Text to read —
☆ ☆ ☆

V2 API Direct Access (Free Mode)

Supports both URL and local file (base64) upload. The request body is organized into four blocks: Document, Processing, Output, and Notification.

Submit Endpoint

POST {DOCMIND_V2_ENDPOINT}/skill/submit

Full request schema:

{
  "document": {
    "fileUrl": "https://example.com/doc.pdf",
    "fileBase64": "<base64-encoded file content, alternative to fileUrl>",
    "fileName": "doc.pdf",
    "fileNameExtension": "pdf"
  },
  "processing": {
    "enhancementMode": "VLM",
    "pageIndex": "1-5",
    "headFoot": false,
    "userPrompt": "Custom prompt",
    "option": "parsing-option"
  },
  "output": {
    "outputFormat": ["markdown"],
    "markdownTable": ["html"],
    "markdownImage": ["html"],
    "docExtraParameters": {"key": "value"},
    "extraParameters": "audio-video-extra-params",
    "ossConfig": {
      "bucket": "my-bucket",
      "endpoint": "oss-cn-hangzhou.aliyuncs.com",
      "accessKeyId": "...",
      "accessKeySecret": "...",
      "securityToken": "..."
    }
  },
  "notification": {
    "enableEventCallback": false
  }
}

document.fileUrl and document.fileBase64 are mutually exclusive. When parsing a local file via V2 mode, the script automatically reads and base64-encodes the file. fileNameExtension is auto-detected from the file extension when not explicitly provided.

Response:

{
  "success": true,
  "data": { "bizId": "docmind-20260519-xxxx" }
}

Query Endpoint

POST {DOCMIND_V2_ENDPOINT}/skill/query

{
  "bizId": "docmind-20260519-xxxx",
  "layoutStepSize": 100,
  "layoutNum": 0
}

Response (on success):

{
  "success": true,
  "data": {
    "status": "success",
    "processing": 100.0,
    "layouts": [ ... ]
  }
}

Rate limiting: max 5 tasks per second per IP, global limit 20.


Alibaba Cloud POP Invocation

Three-step async workflow using the default credential chain to initialize the client:

  1. Submit task - SubmitDocParserJob / SubmitDocParserJobAdvance
  2. Query status - QueryDocParserStatus (poll until success/fail)

☆ ☆ ☆

Records supplied —
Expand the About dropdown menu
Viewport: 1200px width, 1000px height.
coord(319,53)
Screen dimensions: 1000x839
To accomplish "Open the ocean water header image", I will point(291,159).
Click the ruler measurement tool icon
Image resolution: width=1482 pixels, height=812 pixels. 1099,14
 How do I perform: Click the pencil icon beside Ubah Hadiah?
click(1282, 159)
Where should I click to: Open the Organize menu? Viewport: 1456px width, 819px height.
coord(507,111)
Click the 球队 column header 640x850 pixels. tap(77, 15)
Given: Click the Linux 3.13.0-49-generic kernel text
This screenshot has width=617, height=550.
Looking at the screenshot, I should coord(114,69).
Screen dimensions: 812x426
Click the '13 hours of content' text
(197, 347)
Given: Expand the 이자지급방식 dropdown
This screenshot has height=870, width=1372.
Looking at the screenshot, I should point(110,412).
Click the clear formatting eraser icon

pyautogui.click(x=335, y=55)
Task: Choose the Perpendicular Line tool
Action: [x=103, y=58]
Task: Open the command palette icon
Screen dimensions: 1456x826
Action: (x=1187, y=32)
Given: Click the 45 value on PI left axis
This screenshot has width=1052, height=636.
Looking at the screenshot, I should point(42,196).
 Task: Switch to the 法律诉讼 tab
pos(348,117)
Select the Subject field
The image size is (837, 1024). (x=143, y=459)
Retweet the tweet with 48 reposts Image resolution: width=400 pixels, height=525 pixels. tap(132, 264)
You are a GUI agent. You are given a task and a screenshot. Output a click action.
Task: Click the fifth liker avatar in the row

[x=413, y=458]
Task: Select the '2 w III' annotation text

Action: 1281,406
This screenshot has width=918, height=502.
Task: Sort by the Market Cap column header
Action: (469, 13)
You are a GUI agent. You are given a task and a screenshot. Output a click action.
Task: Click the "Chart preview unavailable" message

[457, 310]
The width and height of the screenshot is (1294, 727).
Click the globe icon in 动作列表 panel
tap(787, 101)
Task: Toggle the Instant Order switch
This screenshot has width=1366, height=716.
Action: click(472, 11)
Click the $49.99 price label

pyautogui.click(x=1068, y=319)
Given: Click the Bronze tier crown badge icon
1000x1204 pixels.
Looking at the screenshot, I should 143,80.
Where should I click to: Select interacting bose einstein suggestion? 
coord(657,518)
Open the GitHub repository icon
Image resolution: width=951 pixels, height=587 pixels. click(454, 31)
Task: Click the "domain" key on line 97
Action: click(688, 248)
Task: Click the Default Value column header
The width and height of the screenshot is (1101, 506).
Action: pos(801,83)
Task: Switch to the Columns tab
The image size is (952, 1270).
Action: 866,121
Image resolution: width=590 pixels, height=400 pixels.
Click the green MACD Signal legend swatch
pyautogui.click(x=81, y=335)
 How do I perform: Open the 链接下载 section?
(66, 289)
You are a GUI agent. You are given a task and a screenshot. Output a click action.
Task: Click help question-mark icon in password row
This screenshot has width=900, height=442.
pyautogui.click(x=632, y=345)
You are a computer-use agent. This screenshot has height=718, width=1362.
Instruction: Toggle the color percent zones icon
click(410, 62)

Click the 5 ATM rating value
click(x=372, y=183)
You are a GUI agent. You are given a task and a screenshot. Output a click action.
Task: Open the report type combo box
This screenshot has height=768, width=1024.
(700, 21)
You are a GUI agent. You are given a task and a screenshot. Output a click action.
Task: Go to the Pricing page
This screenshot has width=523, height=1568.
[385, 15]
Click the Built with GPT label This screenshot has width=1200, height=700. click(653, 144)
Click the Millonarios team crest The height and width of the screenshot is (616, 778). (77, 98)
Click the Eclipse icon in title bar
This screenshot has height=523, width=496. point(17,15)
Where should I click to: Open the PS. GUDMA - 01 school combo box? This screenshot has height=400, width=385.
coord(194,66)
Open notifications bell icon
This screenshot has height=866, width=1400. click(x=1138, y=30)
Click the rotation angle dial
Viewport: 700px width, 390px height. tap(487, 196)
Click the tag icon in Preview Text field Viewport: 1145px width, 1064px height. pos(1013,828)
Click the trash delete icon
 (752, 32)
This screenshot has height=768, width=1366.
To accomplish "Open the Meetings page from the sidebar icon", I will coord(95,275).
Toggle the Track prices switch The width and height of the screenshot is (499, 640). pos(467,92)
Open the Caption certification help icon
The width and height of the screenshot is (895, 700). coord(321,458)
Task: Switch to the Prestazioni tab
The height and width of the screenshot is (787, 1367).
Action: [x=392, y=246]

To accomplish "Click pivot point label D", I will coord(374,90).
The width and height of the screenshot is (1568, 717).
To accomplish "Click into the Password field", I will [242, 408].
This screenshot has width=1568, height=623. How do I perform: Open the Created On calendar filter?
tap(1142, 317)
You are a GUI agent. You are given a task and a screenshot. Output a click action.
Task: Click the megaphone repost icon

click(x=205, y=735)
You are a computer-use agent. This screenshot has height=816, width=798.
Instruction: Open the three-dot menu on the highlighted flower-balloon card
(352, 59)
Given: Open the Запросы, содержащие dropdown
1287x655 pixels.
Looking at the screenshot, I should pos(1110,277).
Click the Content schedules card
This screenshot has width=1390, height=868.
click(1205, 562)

☆ ☆ ☆

To be done —
A) Repeat the DocMind API text word for word, starting with "V2 API Direct" and going on through "Output, and Notification.".
B) Name every key in the "processing" block of the full request schema in the DocMind API text.
The records were drawn from a different source than the DocMind API text.

Worked answers —
A)
V2 API Direct Access (Free Mode)

Supports both URL and local file (base64) upload. The request body is organized into four blocks: Document, Processing, Output, and Notification.

B) enhancementMode, pageIndex, headFoot, userPrompt, option